Merging Station Observations and Proxy Data
Combining observations from meteorological stations and proxies such as satellite rainfall estimates or climate model reanalysis products can help alleviate challenges with evaluability of data owing to sparse distributions of meteorological observations. In CDT, satellite rainfall estimates are combined with rain gauge measurements while reanalysis products are used for minimum and maximum temperature. CDT uses NetCDF data format both input and output gridded data. The approach adopted in CDT involves the following steps:
• Downscale proxy data (only for reanalysis for temperature);
• Use historical station data to calculate climatological adjustments factors;
• Apply the adjustment factors to all proxy data;
• Merge the output from the previous step with contemporaneous observations for each time step (day, pentad, dekad, month, etc.).
The reanalysis data would need to downscale the reanalysis data from its coarse resolution to a higher resolution (4 km ENACTS data). We can utilize lapse rate for each month to downscale reanalysis data. This involves using digital elevation model (DEM) and station temperature observations to Compute Downscaling Coefficients which are then applied to time series of reanalysis data.
Bias correction aims to remove the bias from proxy data using station data. CDT offers four approaches for mean bias correction: multiplicative bias with variable time step, or for each month, and quantile mapping with fitted distribution and quantile method with empirical distribution. First the correction factors are computed using any one of the four methods. This will create a file with bias coefficients associated with the method selected by the user. The next step would be applying the corrections to the time series of the satellite and reanalysis data.

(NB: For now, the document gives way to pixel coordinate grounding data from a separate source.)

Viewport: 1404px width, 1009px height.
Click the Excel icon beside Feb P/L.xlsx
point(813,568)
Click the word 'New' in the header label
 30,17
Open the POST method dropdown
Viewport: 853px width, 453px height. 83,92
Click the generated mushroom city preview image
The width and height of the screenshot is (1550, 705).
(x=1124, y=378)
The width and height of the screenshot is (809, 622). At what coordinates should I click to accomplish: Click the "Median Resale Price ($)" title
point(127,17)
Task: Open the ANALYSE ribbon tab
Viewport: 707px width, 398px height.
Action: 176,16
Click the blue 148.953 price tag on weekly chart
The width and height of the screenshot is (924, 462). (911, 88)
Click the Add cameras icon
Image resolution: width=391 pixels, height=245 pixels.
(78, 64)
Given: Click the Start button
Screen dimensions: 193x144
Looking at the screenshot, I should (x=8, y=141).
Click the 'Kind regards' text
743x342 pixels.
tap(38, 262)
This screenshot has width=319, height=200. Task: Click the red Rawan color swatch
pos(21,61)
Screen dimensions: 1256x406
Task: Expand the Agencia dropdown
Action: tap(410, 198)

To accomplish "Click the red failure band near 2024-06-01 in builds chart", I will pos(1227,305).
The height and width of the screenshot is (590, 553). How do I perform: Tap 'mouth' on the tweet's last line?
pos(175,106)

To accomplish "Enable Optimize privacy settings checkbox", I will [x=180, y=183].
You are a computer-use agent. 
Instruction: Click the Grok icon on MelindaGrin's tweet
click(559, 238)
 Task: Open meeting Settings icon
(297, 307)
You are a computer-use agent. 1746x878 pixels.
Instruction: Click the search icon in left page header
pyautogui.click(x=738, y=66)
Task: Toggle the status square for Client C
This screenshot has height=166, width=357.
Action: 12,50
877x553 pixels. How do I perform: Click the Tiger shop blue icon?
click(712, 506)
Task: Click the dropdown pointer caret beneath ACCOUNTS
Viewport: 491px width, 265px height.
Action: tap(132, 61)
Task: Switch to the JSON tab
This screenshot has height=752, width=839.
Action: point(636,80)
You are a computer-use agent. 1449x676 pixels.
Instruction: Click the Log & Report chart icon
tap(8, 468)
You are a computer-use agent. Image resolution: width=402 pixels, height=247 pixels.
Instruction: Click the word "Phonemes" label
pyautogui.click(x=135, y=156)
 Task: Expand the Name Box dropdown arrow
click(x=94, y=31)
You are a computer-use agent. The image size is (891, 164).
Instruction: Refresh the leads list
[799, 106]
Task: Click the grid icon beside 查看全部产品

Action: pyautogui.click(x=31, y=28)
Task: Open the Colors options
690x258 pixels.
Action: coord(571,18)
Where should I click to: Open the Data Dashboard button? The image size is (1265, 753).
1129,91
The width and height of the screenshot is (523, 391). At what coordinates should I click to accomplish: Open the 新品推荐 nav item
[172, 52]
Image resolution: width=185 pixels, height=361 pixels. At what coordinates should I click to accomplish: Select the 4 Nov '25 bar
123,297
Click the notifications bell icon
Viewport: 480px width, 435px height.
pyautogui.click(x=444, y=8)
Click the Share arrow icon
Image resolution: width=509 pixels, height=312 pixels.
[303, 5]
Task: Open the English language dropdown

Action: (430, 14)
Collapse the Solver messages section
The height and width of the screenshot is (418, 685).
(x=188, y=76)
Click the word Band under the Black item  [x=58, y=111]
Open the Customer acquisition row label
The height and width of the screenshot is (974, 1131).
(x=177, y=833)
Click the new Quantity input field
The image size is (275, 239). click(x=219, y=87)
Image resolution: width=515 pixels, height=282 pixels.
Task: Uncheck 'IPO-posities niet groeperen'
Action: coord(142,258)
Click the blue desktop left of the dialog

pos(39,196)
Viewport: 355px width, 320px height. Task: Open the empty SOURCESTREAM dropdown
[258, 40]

Next, the bias-corrected time series of proxy data is merged with contemporaneous stations observations. CDT offers four different methods for merging proxy data with station data, which are, simple bias adjustment, Cressman scheme (Mateus et al., 2016), Barnes scheme (Rozante and Demerval, 2010), and regression kriging (Hengl et al., 2007).
Validation
The CDT tool offers a robust validation scheme both to assess the input proxy data, as well as the merged output data. There are several statistics that can be used for doing this comparison, and CDT offers an array of validation statistics, which include correlation coefficient, mean error, Nash-Sutcliffe efficiency coefficient, percent bias, probability of detection and false alarm ratio. The merged data could be validated either using independent data that was not used in the merging or using cross validation. Calculated validation statistics could be displayed as tables or could be visualized on maps.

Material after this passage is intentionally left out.